■ Try it: Your answer must consist of every line from the data below that includes the word "screenshot".

(Study material begins)

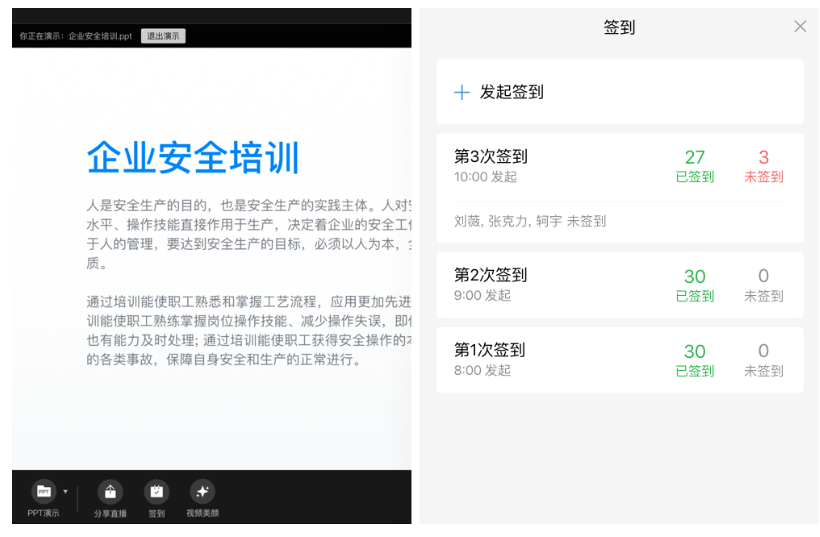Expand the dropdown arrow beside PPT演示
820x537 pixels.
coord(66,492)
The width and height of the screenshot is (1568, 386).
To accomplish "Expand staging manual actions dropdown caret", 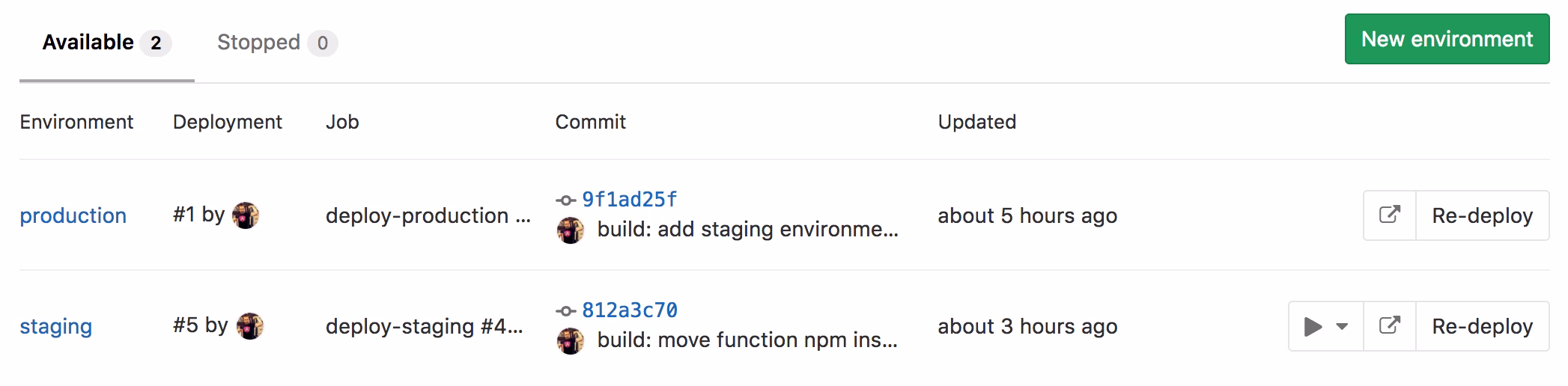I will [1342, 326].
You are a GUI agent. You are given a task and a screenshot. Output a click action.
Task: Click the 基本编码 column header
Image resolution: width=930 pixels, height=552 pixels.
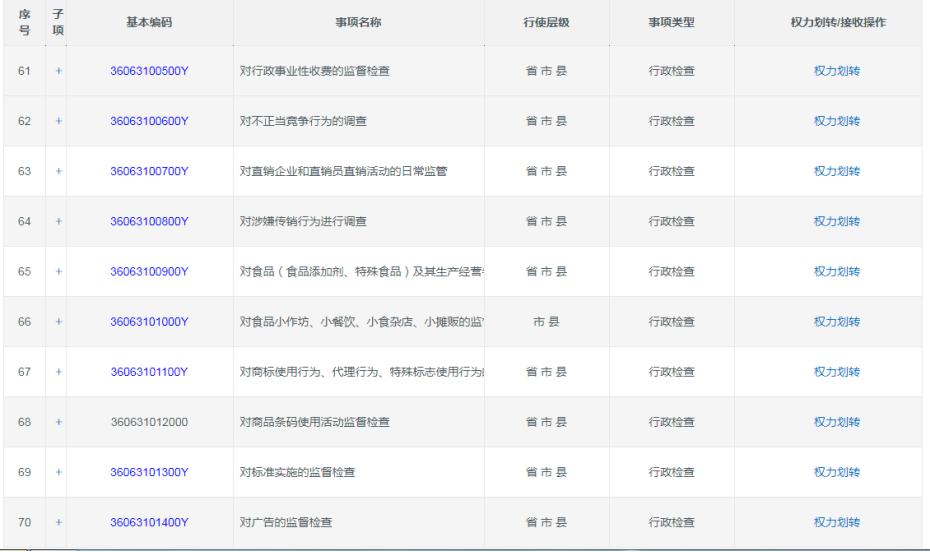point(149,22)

(Study material ends)

■ Result of the exercise:
The width and height of the screenshot is (1568, 386).
You are a GUI agent. You are given a task and a screenshot. Output a click action.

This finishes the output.